Dr. Kentya Ford receives grant to study cancer-related behaviors among African American students

August 8, 2013

Congratulations to Dr. Kentya Ford, assistant professor in the Health Outcomes and Pharmacy Practice Division in the College of Pharmacy, who received a National Institutes of Health (NIH) grant to study Behaviors Related to Cancer Risk Among African-American College Students. Ford is one of the faculty members recruited through DDCE’s thematic faculty hiring initiative.


Dr. Kentya Ford came to UT Austin in January 2012 as a DDCE thematic faculty hire in the School of Pharmacy. She was previously a postdoctoral fellow at the MD Anderson Cancer Center and an assistant professor at Prairie View A&M University.

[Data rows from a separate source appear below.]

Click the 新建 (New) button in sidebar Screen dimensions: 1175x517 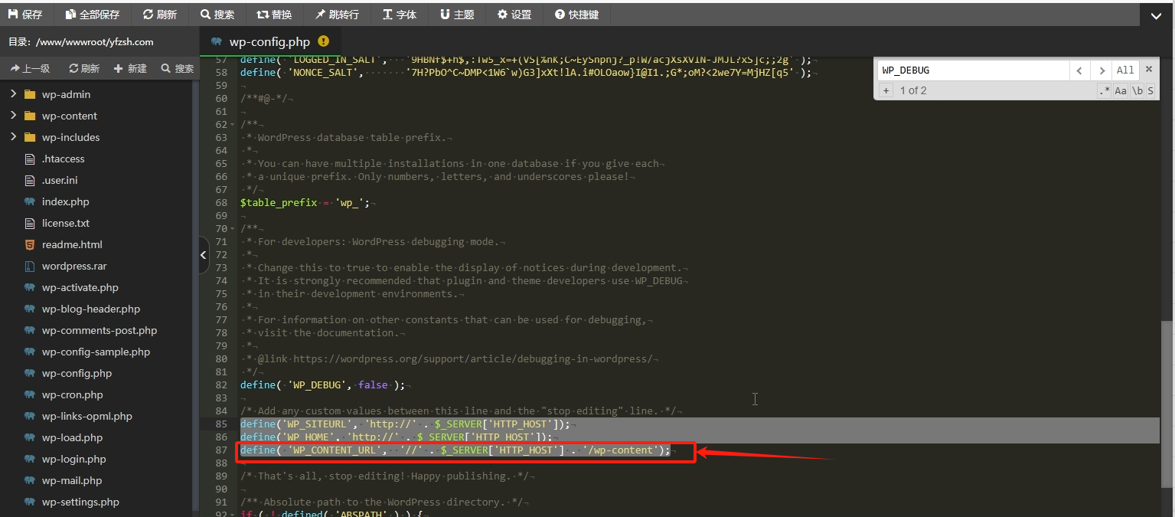(130, 68)
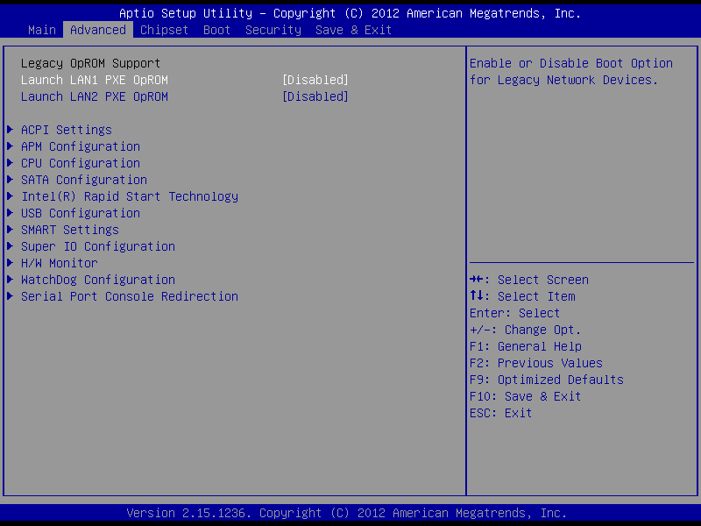Select the Launch LAN2 PXE OpROM label

(94, 96)
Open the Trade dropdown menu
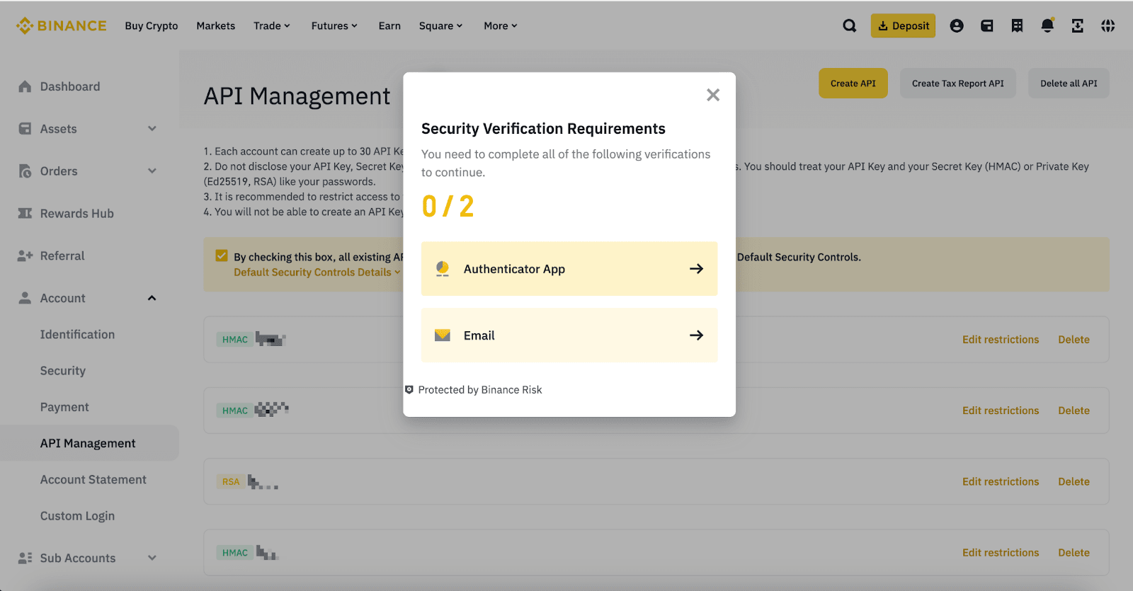 click(x=272, y=26)
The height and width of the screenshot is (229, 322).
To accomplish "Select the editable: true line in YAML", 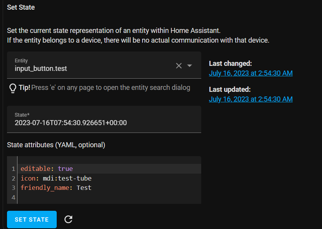I will (x=47, y=169).
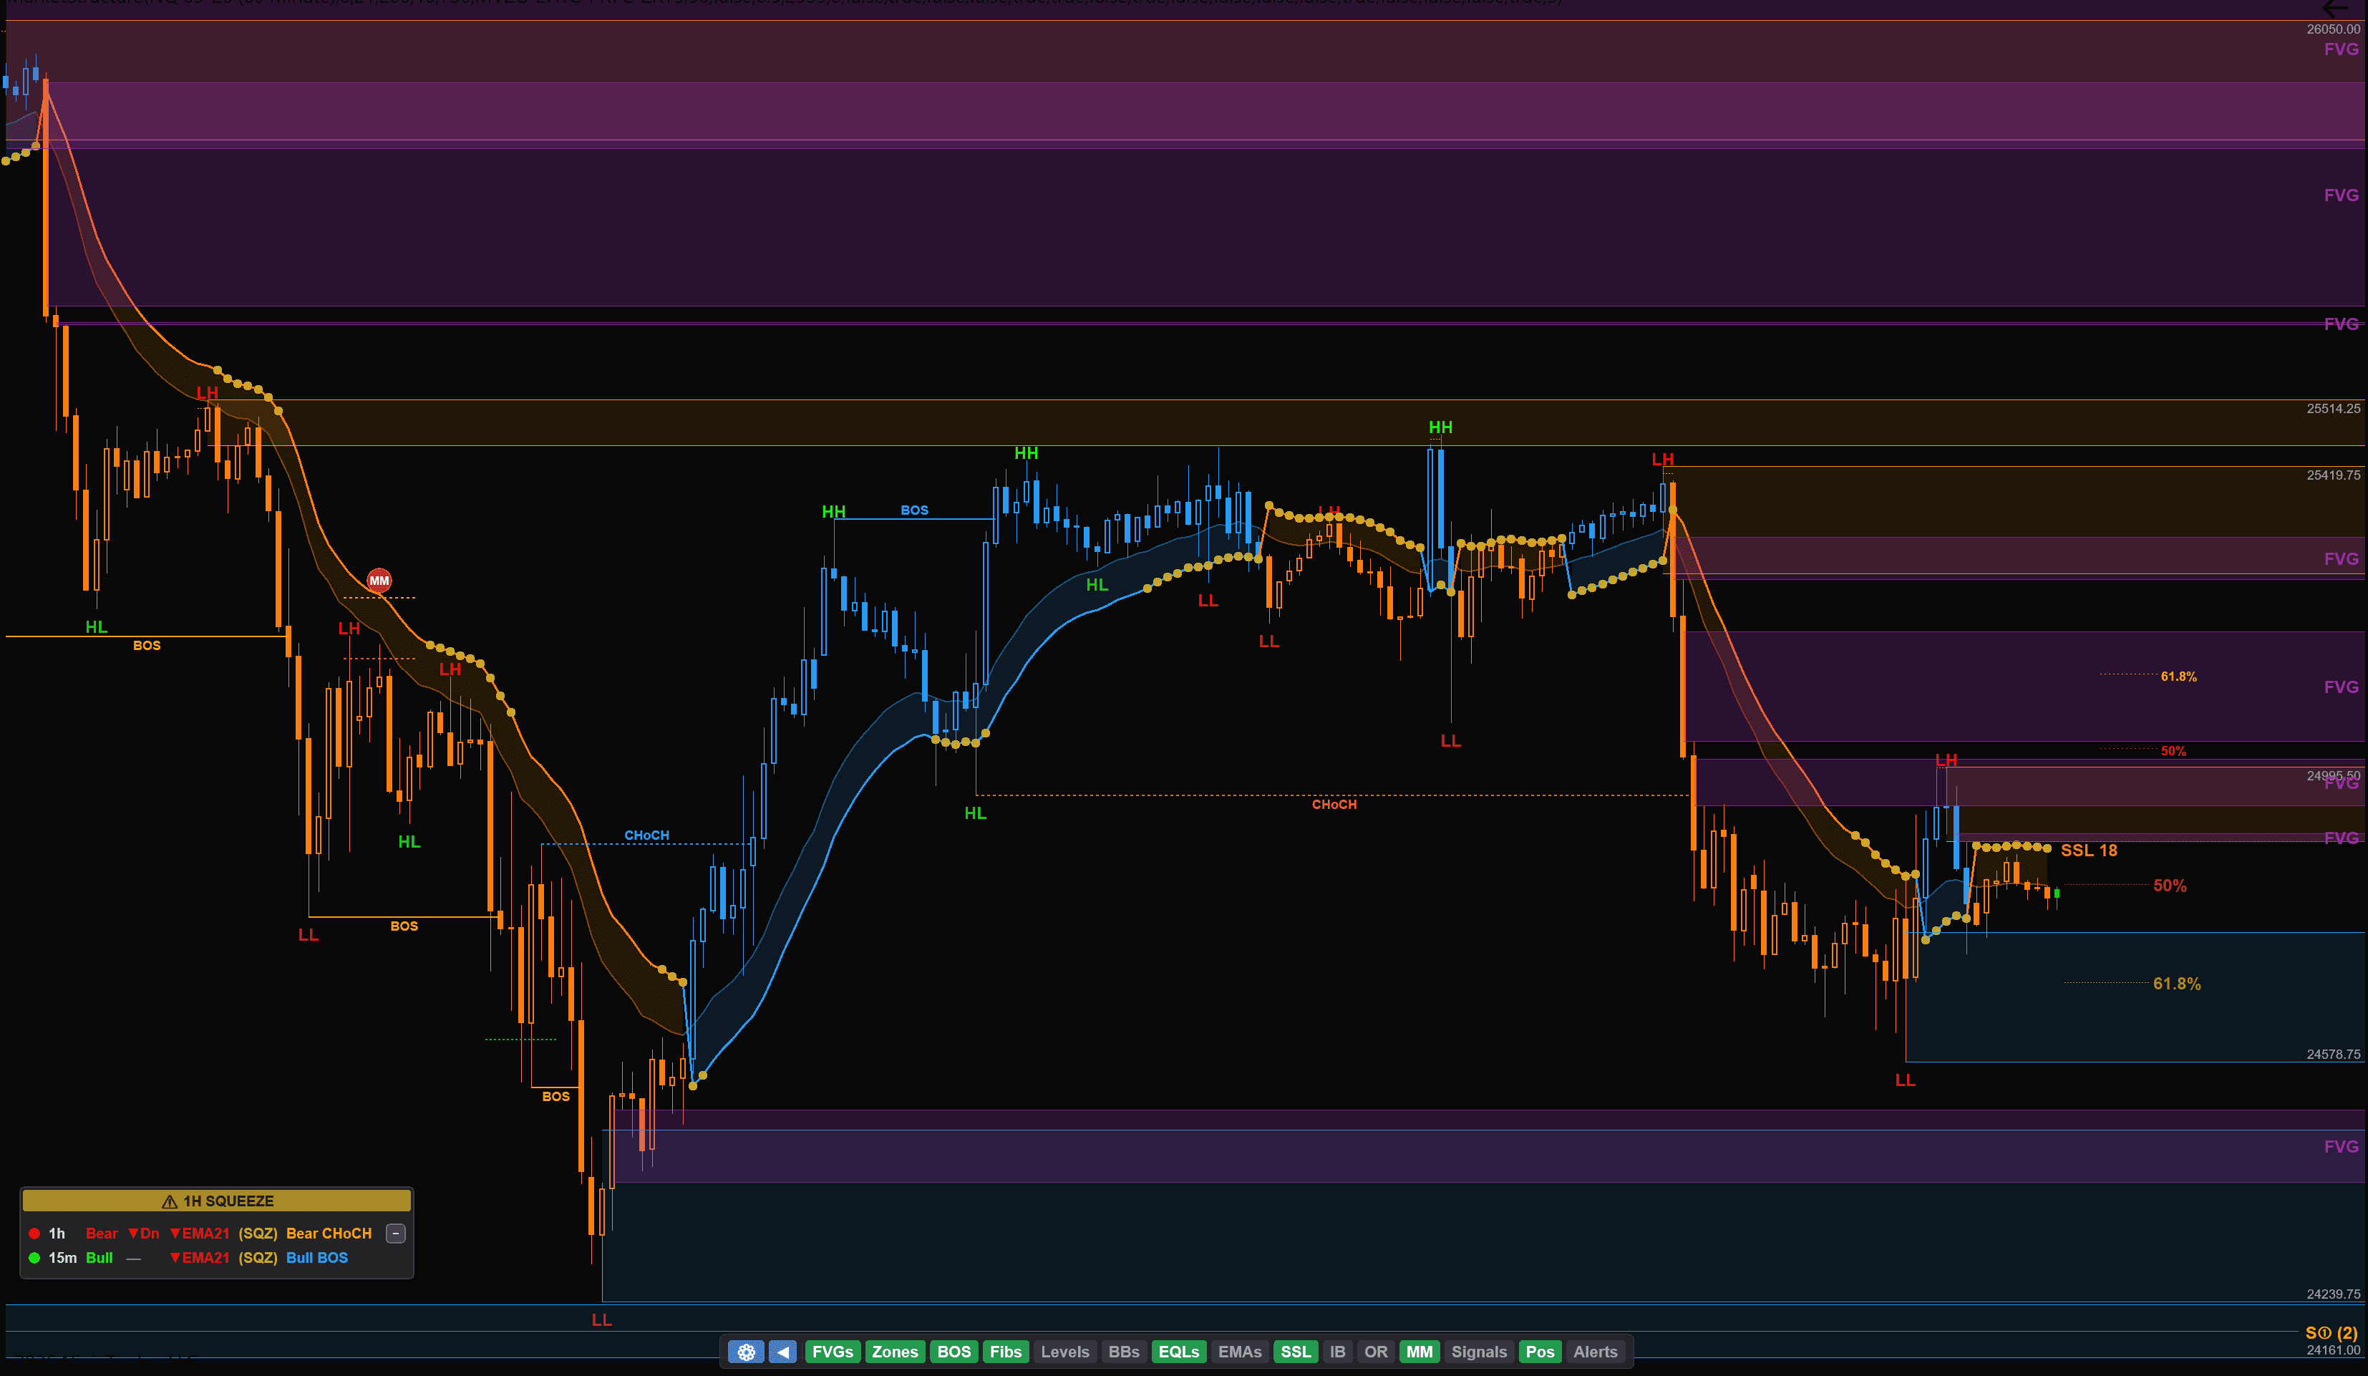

Ford and her research team will assess the incidence of cancer-related health risk behaviors and the role of culturally-based social and environmental factors in the adoption of those behaviors, among African American college students at Prairie View. The behaviors include sexual risky behaviors, poor diet, tobacco use, alcohol use, physical inactivity which are the five most cited behaviors that lead to cancer.  And just as important, the team will examine factors such as socio-environmental and cultural factors such as family-related related factors, peer influence, health literacy and mental health indicators that are associated with these behaviors that can lead to adoption of behaviors or in some cases avoidance of those behaviors.

The study will generate data that will lay the groundwork for the development of more qualitative studies, as well as culturally and methodologically sound behavior change interventions for the prevention and/or mitigation of cancer-related health risk behaviors in underserved African American youth and young adults.

The research team for the two-year study includes co-investigators Dr. Angela Branch-Vital, Prairie View A&M University and Dr. Keenan Pituch, UT Austin Department of Educational Psychology.  Consultants to the project include Dr. Yesseina Castro and Dr. Catherine Cubbin from the UT Austin School of Social Work and others from the University of Texas  MD Anderson Cancer Center, the University of Texas Health Science Center – Houston, the University of Houston and Texas Southern University.